(Data entries)
· · · · ·

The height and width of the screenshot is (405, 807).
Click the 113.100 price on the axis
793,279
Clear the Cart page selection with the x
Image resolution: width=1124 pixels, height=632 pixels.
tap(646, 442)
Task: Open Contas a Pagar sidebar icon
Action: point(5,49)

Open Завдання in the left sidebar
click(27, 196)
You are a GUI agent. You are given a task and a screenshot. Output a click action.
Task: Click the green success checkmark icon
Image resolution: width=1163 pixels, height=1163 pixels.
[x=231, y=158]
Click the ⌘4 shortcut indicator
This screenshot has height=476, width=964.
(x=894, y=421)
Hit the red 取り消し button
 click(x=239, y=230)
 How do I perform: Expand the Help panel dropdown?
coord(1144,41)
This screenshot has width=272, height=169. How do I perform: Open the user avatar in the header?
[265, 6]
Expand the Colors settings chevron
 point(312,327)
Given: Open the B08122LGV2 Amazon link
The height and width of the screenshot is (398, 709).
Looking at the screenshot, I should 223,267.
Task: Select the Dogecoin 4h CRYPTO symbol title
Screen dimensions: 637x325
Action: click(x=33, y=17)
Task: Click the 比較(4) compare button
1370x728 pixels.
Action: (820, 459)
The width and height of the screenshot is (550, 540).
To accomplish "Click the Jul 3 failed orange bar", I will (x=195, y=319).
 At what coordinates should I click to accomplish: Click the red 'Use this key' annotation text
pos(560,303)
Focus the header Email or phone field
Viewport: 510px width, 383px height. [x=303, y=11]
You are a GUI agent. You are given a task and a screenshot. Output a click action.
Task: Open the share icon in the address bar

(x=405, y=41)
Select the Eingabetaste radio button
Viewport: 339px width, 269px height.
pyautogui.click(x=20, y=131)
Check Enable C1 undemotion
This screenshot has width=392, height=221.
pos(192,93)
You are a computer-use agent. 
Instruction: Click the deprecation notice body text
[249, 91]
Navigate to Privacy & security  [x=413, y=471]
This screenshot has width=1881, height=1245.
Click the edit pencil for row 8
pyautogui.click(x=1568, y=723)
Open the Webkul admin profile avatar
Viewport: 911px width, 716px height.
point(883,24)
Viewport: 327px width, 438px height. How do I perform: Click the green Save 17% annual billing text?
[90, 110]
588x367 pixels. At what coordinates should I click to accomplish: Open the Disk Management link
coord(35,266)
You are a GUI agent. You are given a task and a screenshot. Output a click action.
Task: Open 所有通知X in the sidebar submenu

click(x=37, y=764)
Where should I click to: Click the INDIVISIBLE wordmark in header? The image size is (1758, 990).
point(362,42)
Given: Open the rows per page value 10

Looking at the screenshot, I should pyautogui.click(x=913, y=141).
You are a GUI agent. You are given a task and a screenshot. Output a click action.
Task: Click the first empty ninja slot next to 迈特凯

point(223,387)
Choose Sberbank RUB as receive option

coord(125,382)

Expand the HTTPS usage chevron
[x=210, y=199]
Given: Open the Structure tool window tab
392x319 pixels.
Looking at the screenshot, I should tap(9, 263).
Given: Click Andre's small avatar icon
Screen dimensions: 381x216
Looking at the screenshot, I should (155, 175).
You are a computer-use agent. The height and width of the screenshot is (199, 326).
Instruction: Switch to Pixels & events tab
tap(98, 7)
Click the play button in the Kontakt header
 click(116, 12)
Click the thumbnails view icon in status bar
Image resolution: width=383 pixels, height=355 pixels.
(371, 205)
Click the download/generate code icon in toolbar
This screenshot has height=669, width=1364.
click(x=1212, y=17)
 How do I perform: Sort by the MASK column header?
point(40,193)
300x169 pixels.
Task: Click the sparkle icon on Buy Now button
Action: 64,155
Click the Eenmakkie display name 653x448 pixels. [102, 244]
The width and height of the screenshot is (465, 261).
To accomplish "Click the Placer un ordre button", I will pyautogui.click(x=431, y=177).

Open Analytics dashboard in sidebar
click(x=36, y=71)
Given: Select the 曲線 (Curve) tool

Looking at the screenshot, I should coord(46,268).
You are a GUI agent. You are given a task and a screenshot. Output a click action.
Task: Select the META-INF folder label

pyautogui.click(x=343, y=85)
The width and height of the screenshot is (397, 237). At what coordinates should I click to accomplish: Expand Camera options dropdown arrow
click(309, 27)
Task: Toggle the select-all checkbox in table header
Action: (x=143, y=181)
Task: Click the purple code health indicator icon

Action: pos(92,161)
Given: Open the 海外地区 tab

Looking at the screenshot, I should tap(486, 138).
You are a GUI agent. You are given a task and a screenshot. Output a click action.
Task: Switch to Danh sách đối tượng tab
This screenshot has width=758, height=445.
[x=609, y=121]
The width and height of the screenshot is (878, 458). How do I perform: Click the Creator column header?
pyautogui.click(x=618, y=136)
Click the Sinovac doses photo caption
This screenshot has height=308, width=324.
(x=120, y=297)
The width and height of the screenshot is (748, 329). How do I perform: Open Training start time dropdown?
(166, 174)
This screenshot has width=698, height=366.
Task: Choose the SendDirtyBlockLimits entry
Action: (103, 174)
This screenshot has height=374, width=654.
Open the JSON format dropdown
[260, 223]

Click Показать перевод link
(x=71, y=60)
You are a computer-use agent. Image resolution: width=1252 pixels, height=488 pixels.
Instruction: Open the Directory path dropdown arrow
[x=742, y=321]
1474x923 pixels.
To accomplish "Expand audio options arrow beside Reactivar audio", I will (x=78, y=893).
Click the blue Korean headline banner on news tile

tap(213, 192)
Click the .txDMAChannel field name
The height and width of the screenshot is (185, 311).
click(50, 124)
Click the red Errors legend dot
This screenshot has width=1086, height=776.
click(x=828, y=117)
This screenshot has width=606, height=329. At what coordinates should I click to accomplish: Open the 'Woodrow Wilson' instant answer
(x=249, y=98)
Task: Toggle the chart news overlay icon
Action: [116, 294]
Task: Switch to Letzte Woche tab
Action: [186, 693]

· · · · ·

Determine the number of lines in the entries above where the string "computer" appears. Answer with the number alone.

3